Accurate information is not available concerning the total thickness of the Dakota Formation in Ellsworth and Cloud Counties. In a relatively small area southwest of Russell in Russell County, the Dakota ranges in thickness from 213 to 300 feet (Swineford and Williams, 1945). It is estimated that the minimum thickness of the Dakota Formation in Ellsworth County is greater than 200 feet, but that it probably does not exceed 300 feet. The maximum combined thickness observed for the Dakota Formation and the Kiowa Shale in Cloud County is 400 feet (Bayne and Walters, 1959), but the thickness of the Kiowa Shale is believed to be less than 100 feet. The Dakota Formation may exceed 300 feet in thickness in the northwestern corner of Cloud County, but it is probably less than 300 feet in the C-12 area (Fig. 1).

The upper 120 feet of the Dakota Formation that was penetrated by test borings in the C-12 area (Cloud County) includes the Janssen Clay (at the top of the Dakota Formation and in contact with the overlying Graneros Shale) and slightly less than half of the upper Terra Cotta Clay.
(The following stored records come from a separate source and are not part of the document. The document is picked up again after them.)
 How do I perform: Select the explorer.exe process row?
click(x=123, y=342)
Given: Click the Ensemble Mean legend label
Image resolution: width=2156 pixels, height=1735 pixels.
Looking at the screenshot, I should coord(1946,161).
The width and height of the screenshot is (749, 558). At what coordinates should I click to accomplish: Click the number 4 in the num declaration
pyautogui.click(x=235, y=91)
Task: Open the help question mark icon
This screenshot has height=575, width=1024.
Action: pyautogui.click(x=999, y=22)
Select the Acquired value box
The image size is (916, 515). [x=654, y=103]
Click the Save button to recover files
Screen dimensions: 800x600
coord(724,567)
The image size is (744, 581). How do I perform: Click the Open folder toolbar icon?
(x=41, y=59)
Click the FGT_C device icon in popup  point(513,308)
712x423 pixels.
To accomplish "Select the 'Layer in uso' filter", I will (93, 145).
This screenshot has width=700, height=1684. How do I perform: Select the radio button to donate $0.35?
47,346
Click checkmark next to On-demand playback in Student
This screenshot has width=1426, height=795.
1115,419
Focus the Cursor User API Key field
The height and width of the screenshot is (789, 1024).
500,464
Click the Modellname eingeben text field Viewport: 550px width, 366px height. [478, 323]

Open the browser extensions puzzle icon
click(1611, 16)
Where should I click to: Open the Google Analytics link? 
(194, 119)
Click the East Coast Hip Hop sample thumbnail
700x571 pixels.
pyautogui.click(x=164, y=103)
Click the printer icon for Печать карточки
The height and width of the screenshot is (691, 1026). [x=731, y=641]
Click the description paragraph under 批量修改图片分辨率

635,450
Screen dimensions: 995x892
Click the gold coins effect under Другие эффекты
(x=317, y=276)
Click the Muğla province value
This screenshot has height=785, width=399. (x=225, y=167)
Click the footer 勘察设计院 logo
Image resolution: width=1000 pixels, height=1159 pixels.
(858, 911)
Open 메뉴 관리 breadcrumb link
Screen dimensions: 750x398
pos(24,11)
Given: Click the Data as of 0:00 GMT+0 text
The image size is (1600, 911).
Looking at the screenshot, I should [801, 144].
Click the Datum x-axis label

The lower 109 feet of the Dakota Formation that was explored by test drilling in the EL-14 area (Ellsworth County) includes about one-third of the upper Terra Cotta and all of the Andrews section. The lowermost beds of the Andrews section are in contact with the Kiowa Shale (underlying the Dakota Formation). Thus the beds discussed in this report constitute the full thickness of the Dakota Formation, except for approximately 50 feet of the section near the middle of the formation.

Test Holes


Most test holes for the Cloud County area (C-12) were drilled along contour lines (Fig. 2); the Ellsworth County (EL-14) test holes were drilled on a grid pattern (Fig. 3).

Figure 2--Test-hole pattern and topography at C-12 (Cloud County), showing location of test holes described in Appendix and line of section shown in Figure 4. C-12 area is E2 SE sec. 11 and SW sec. 12, T. 8 S., R. 2 W.

Test-hole pattern and topography at C-12 (Cloud County).

Figure 3--Test-hole pattern and topography at EL-14 (Ellsworth County), showing location of test holes described in Appendix and line of section shown in Figure 5. EL-14 area is E2 NE and E2 W2 NE sec. 25, T. 15 S., R. 6 W.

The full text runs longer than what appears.